(Stored data)
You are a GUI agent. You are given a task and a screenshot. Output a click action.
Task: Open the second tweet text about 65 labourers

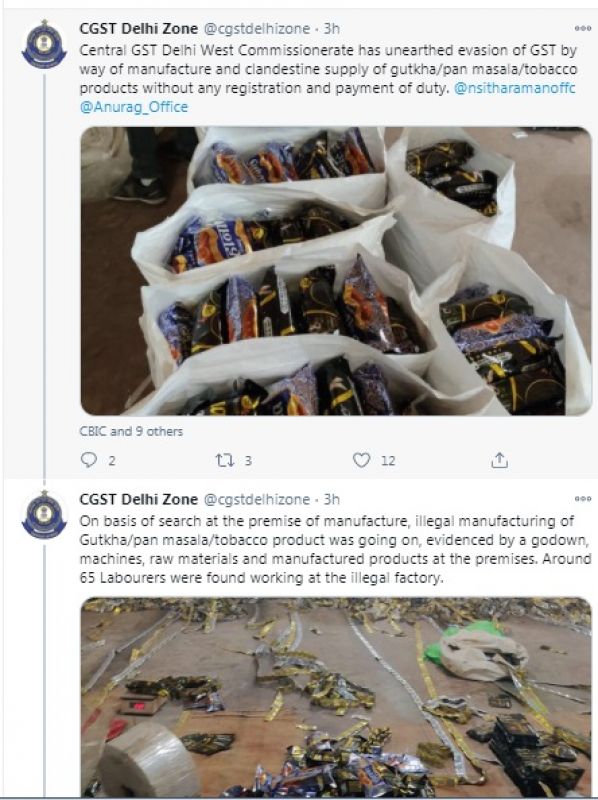click(335, 549)
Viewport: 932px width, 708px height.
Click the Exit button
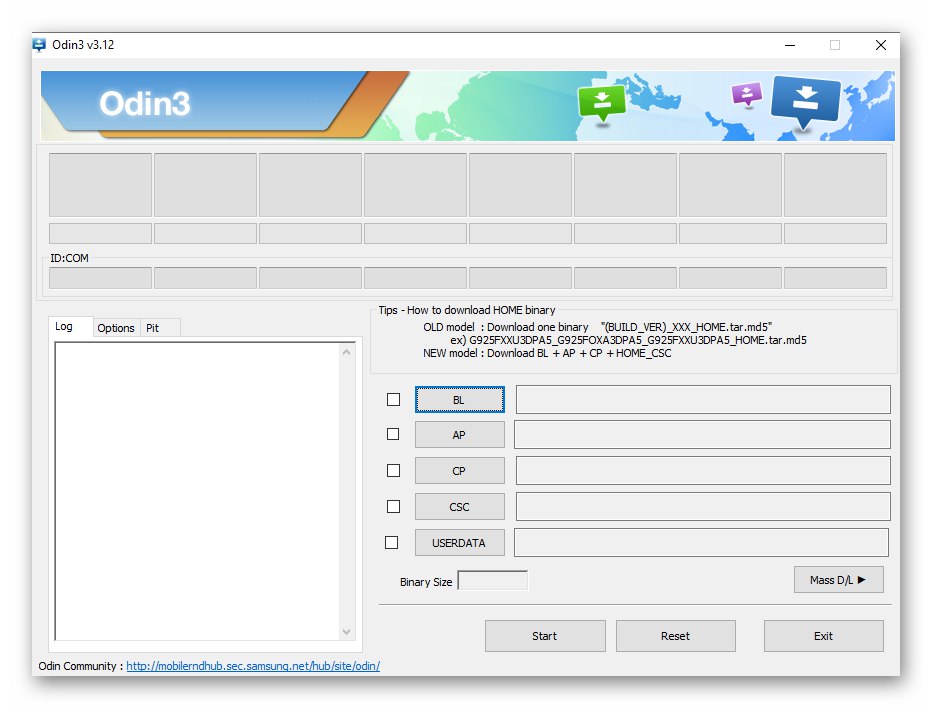pyautogui.click(x=823, y=635)
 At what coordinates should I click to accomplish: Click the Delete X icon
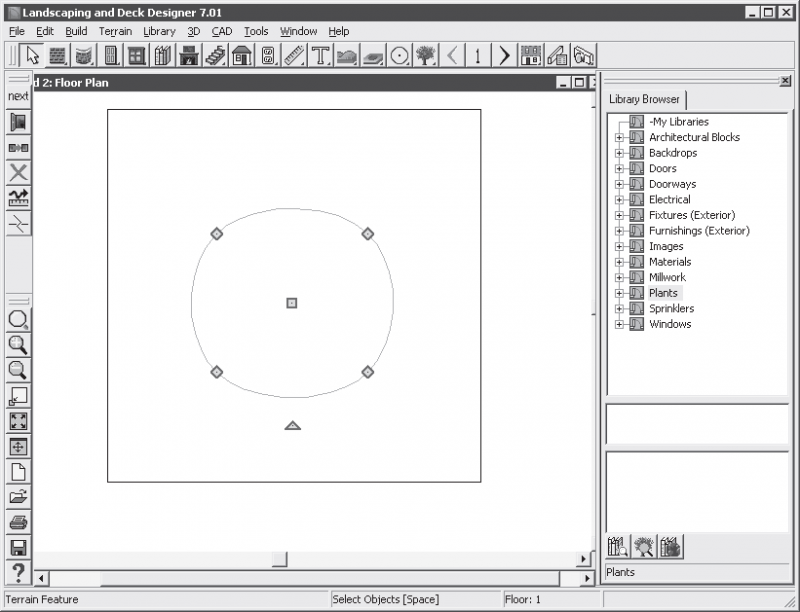coord(18,173)
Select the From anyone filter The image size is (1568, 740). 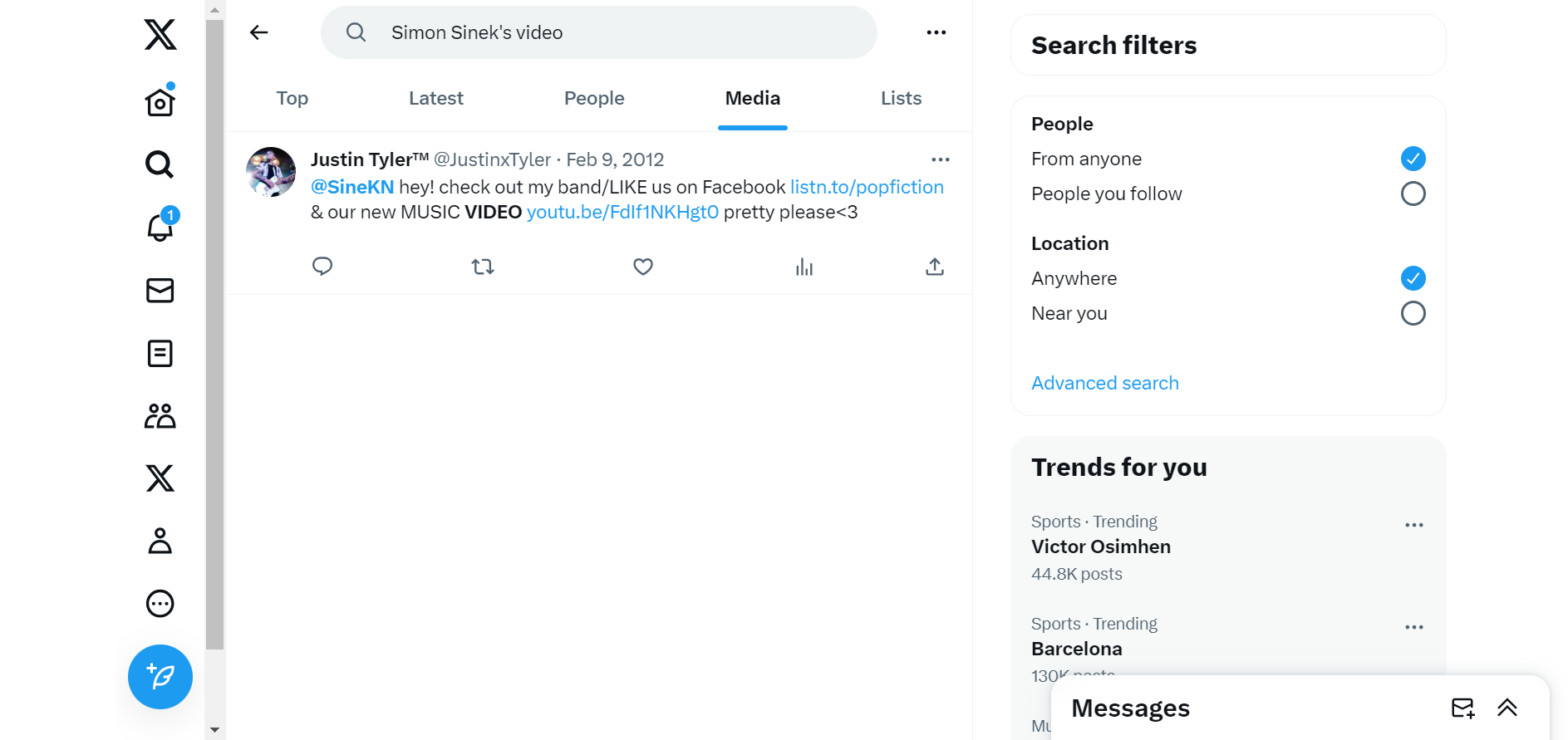1413,158
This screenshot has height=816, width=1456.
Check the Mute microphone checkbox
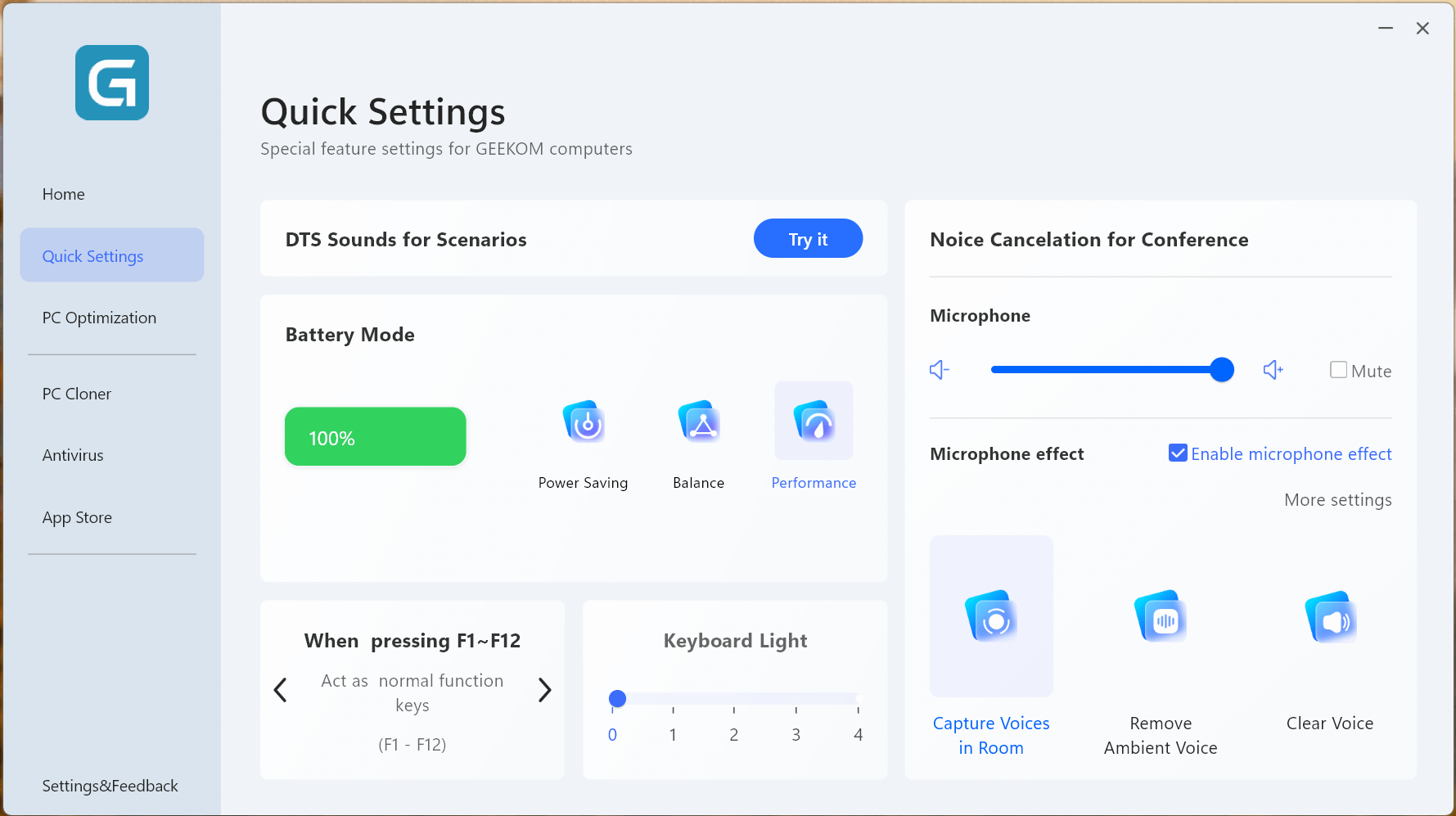[1339, 370]
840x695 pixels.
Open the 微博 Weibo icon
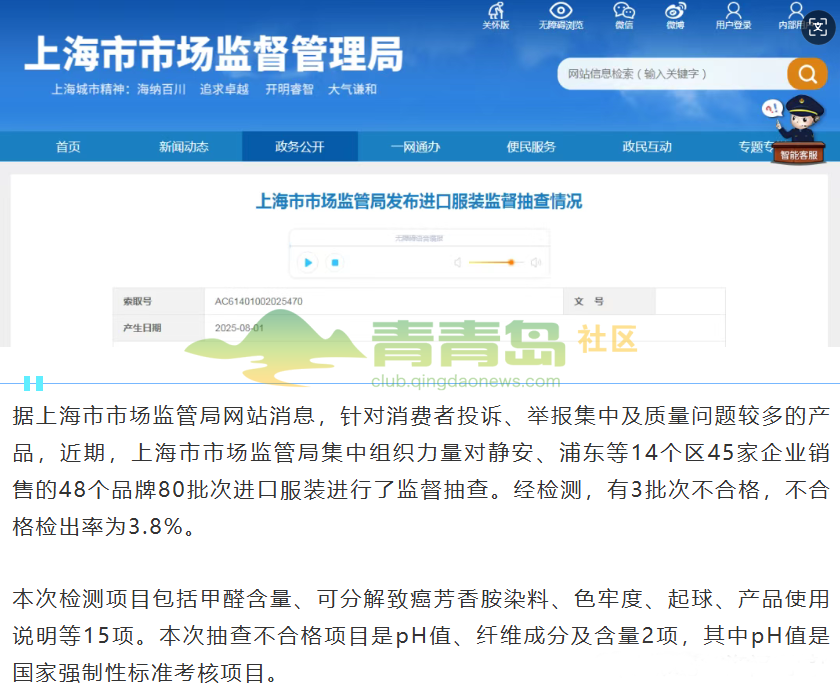click(x=675, y=12)
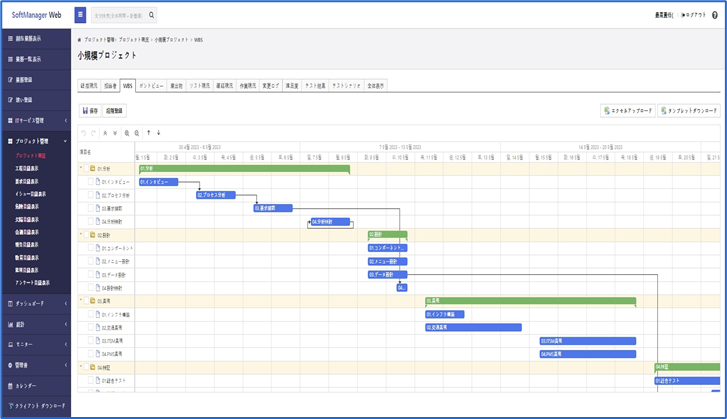Zoom in the Gantt chart timeline

tap(127, 132)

TASK PROMPT: Begin with the line that has "This screenshot has height=816, width=1456." and continue to the last line of the entries, printing each line exactly and nothing else; include both ends and skip the pictures.

TASK ANSWER:
This screenshot has height=816, width=1456.
Check the Mute microphone checkbox
[1339, 370]
840x695 pixels.
Open the 微博 Weibo icon
click(x=675, y=12)
Zoom in the Gantt chart timeline

tap(127, 132)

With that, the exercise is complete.